Come consigliatomi da cerri inserisco la seguente riga

Codice: 

/dev/fd0                /mnt/floppy     auto    noauto,user             0 0 

ma riscontro sempre lo stesso problema e in fase di boot trovo il seguente messaggio di errore some local file system faild to mount

ma tutte a me capitano

 :Exclamation:   :Exclamation:   :Exclamation: 

----------

## shev

Due domande stupide e magari non troppo centrate, ma visto che anche il problema pare non troppo giusto... ma hai messo il floppy?  :Laughing: 

Scherzi a parte, l'utente è nei gruppi giusti con i permessi giusti (gruppo floppy, etc...)?

----------

## demone

siccome sono ancora in fase di terminazione della installazione della mia gentoo-box il mount lo faccio da root quindi come privileggi&permessi sono ok,scusa ma in fase di boot mica deve esserci il floppy!!!comunque per tagliare la testa al toro ho cambiato il lettorino floppy ma il problema persiste!!!ditemi voi che fare questo e il problema piu strano che ci sia

----------

## shev

 *demone wrote:*   

> scusa ma in fase di boot mica deve esserci il floppy!!!

 

Ma se non c'è il floppy cosa monta (intendo: se non hai messo il dischetto nel lettore cosa monta)? Cmq al boot non si mette il mount automatico del floppy ovviamente (da qui le opzioni in fstab etc etc). Ovviamente questa mia risposta è dovuta al fatto che non ho ben capito la tua affermazione che ho quotato  :Razz: 

----------

## demone

auto sta indicare la determinazione in automatico del filesystem,infatti le opzioni di mount sono noauto,user ,intendevo dire mica ci va messo un dischetto al boot della geento era in risposta a quello che avevi detto tu "lo ai messo il floppy"ok

----------

## shev

 *demone wrote:*   

> auto sta indicare la determinazione in automatico del filesystem,infatti le opzioni di mount sono noauto,user ,intendevo dire mica ci va messo un dischetto al boot della geento era in risposta a quello che avevi detto tu "lo hai messo il floppy" ok

 

 :Very Happy:  Tranquillo, avevo capito l'auto che dicevi, era l'affermazione sul floppy al boot che non avevo colto, ma ora hai chiarito. Torno nel mio antro buio a riflettere  :Wink: 

----------

## demone

Ho risolto finalmente!!!

Lo so che volete sapere come ho fatto ho scelto la via piu veloce si fa per dire ho piallato tutto e installato di nuovo  TUTTO(si fa per dire manca xfree e kde)ho finito stamattina,e per quanto concerne il floppy ho inserito la seguente riga nel fstab

/dev/fd0 /mnt/floppy  auto noauto,owner 0 0

Non so e postare qui o aprire un altro topic?Va be posto qui

Vorrei usare dell use flags per installare Xfree e kde che paremetri devo passare ad emerge?

----------

## DuDe

Cioe'? per montare un floppy hai piallato la distro? azz, mi pare un windowsmode sta cosa! ma farti un'alias in .bashrc che recita piu' o meno

alias floppy="cd $HOME && mount /dev/fd0 /mnt/floppy && cd /mnt/floppy"

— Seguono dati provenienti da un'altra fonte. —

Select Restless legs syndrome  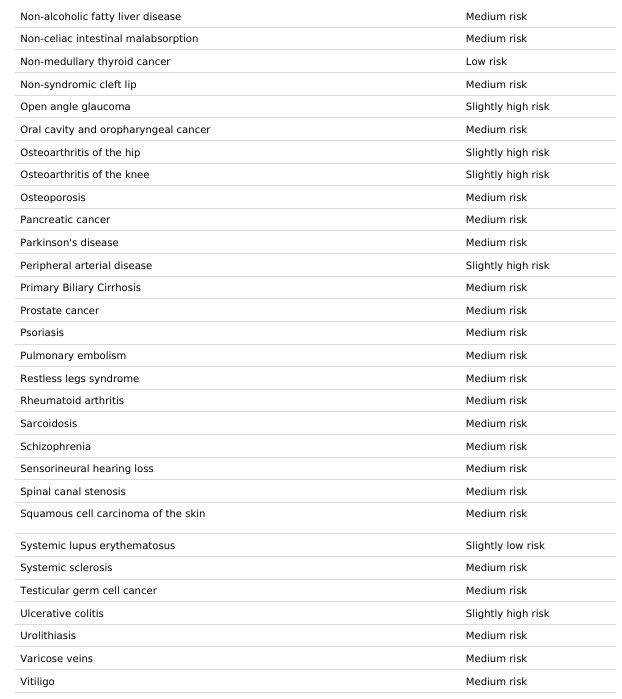[80, 378]
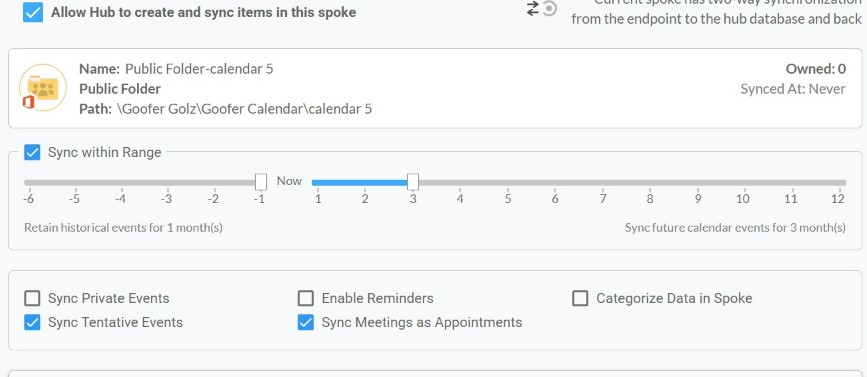Image resolution: width=867 pixels, height=377 pixels.
Task: Click the future events slider handle at 3
Action: tap(412, 182)
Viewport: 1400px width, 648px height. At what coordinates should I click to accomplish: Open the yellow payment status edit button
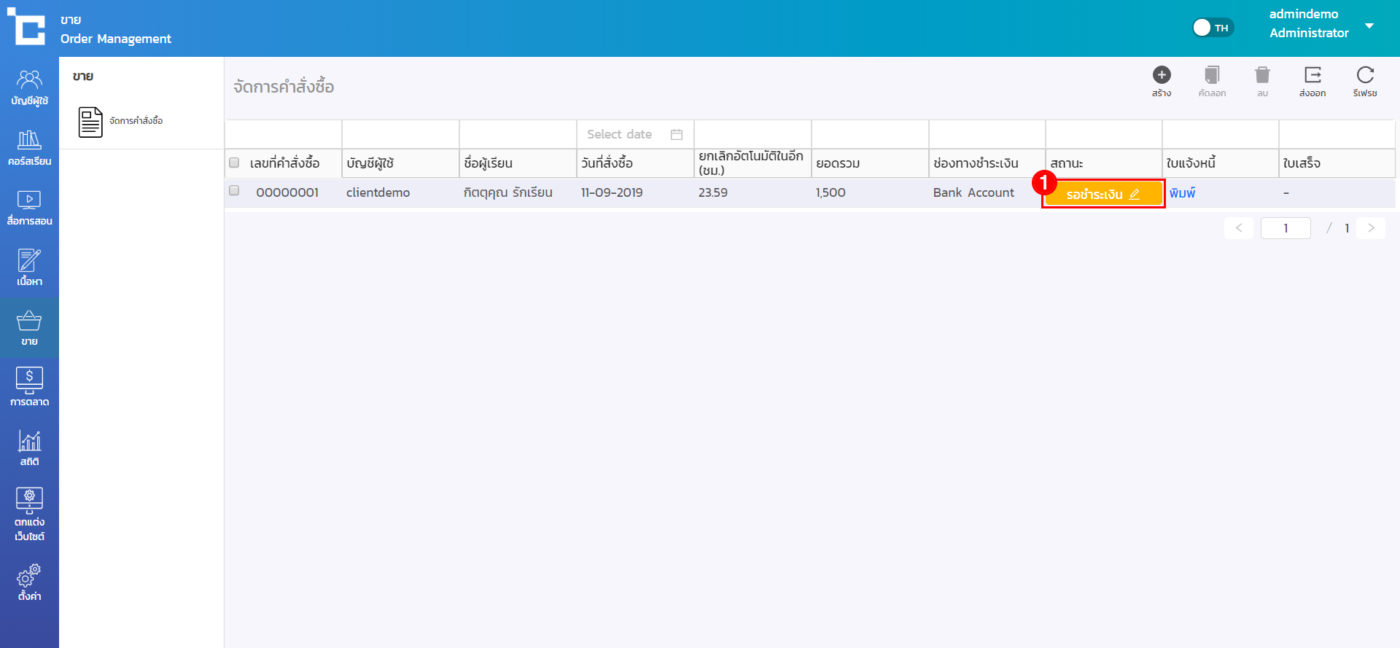coord(1103,194)
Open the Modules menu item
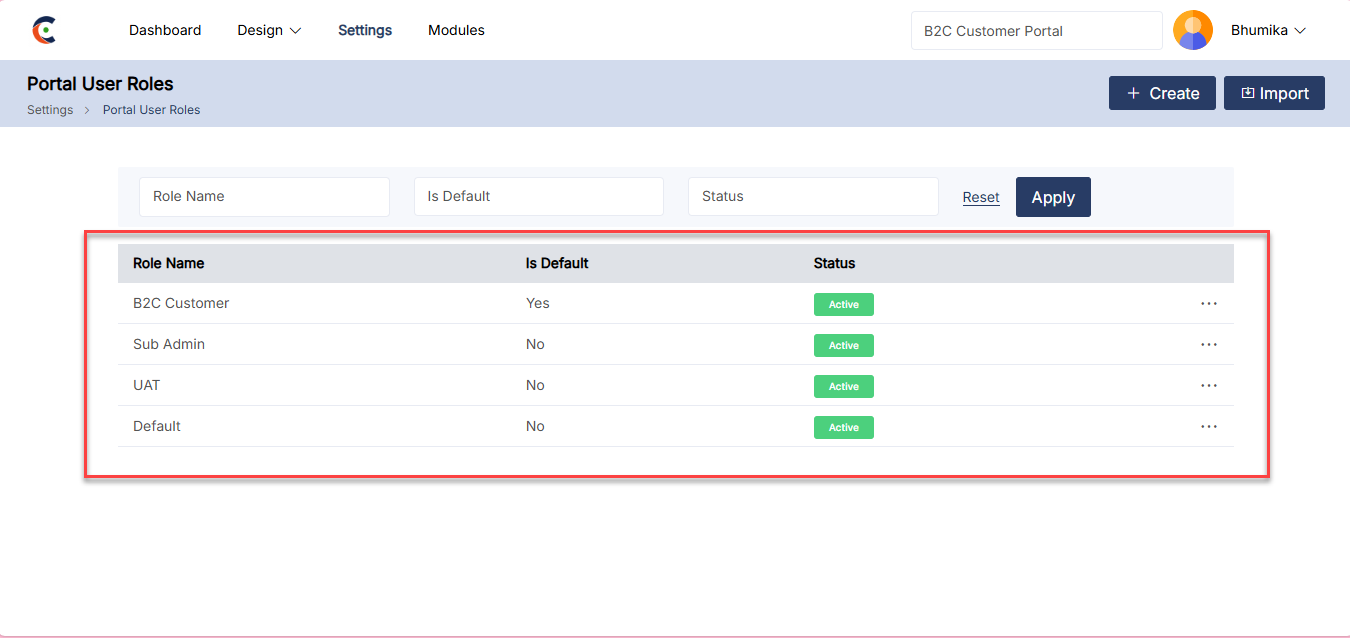The image size is (1350, 638). coord(456,30)
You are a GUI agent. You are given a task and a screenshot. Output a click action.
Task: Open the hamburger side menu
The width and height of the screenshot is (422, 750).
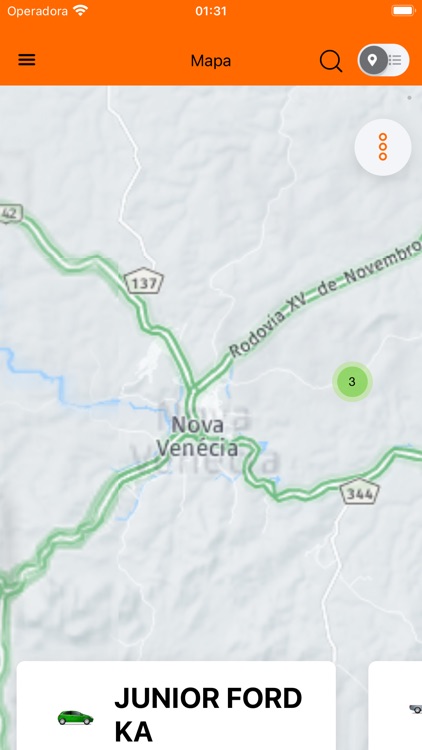tap(27, 60)
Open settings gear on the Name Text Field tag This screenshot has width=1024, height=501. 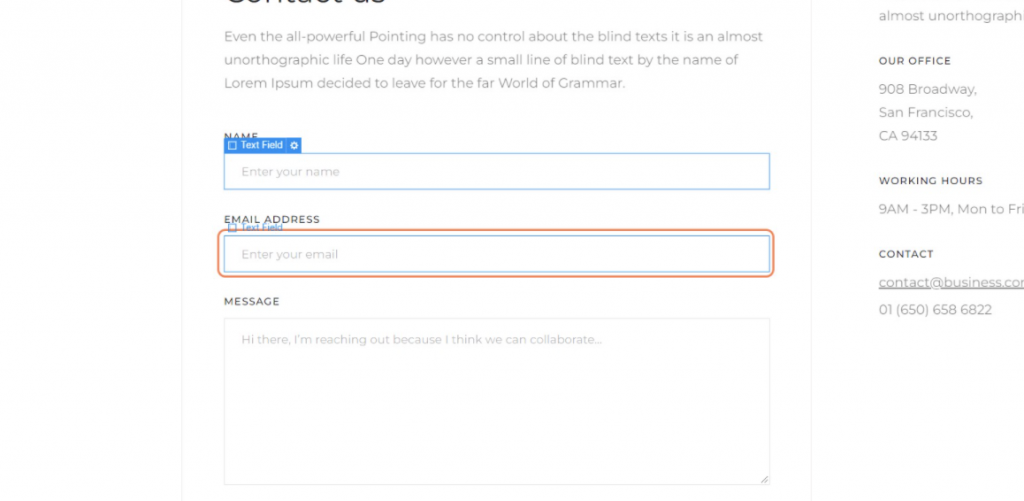pyautogui.click(x=294, y=145)
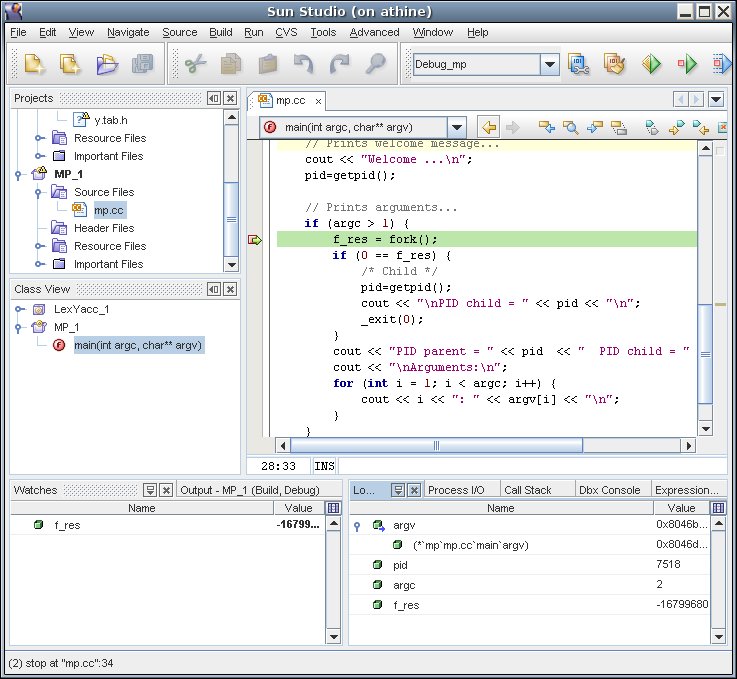Select mp.cc in Source Files
Viewport: 737px width, 679px height.
[108, 210]
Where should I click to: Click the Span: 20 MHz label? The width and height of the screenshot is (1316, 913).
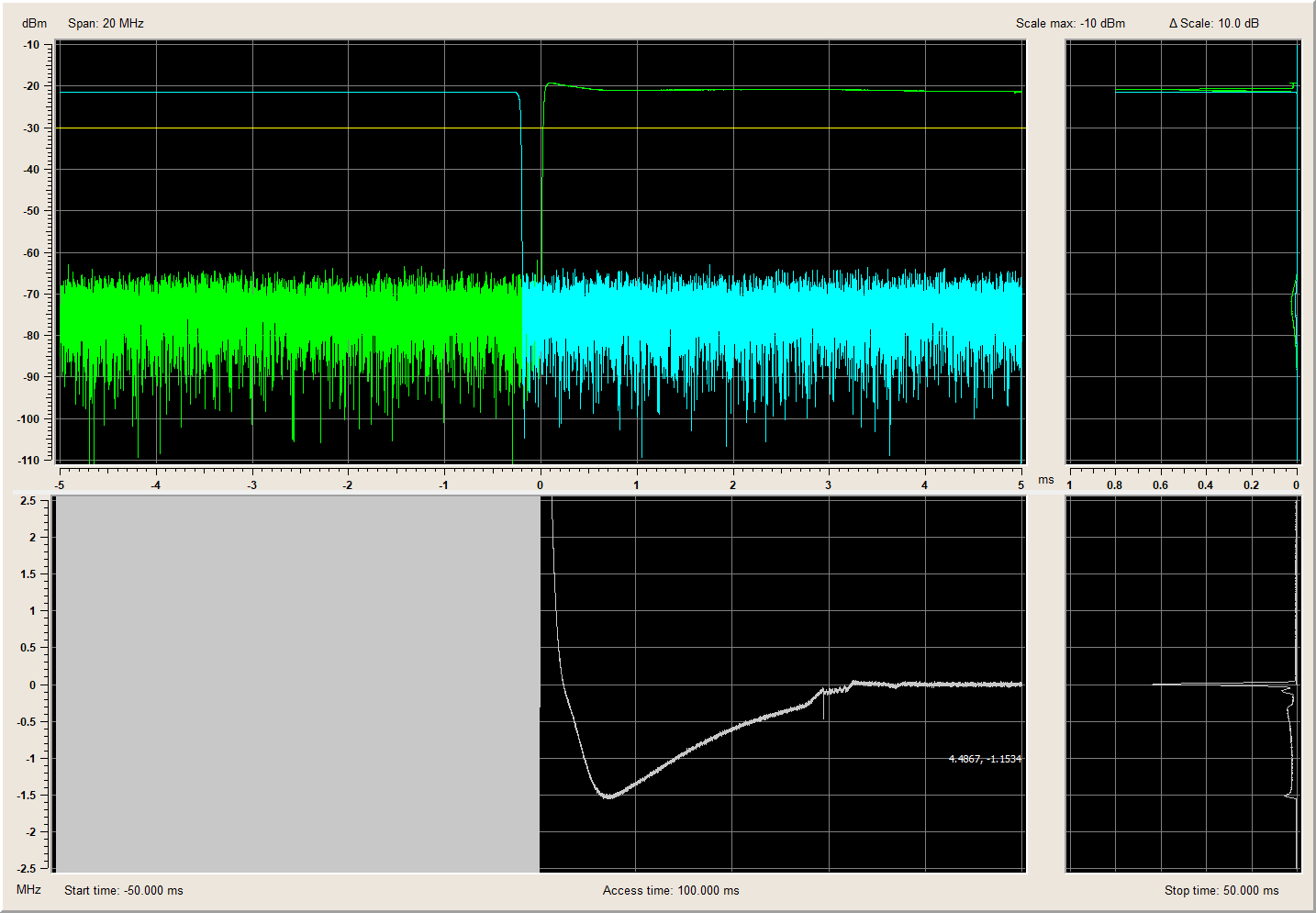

alias nofloppy="cd $HOME && umount /dev/fd0" 

stessa cosa per il cdrom, io ho nel mio bashrc cdin e cdout e funzionano alla perfezione 

scusate la critica ma mi pare un po' eccessivo piallare una distro perche' non si monta un floppy al boot o digitando mount /floppy io quel che e'

----------

## DuDe

Aggiungo una cosa, un mio amico che ha una biprocessore amd com su XP se zi azzarda ad accedere al floppy, gli si congela la macchina,intendo proprio freeze, deve resettare hardware! a me successe una cosa simile e scoprii per errore che avevo settato il floppy in modo3 nel bios, e questo non gli piaceva!

----------

## shev

 *demone wrote:*   

> Va be posto qui
> 
> Vorrei usare dell use flags per installare Xfree e kde che paremetri devo passare ad emerge?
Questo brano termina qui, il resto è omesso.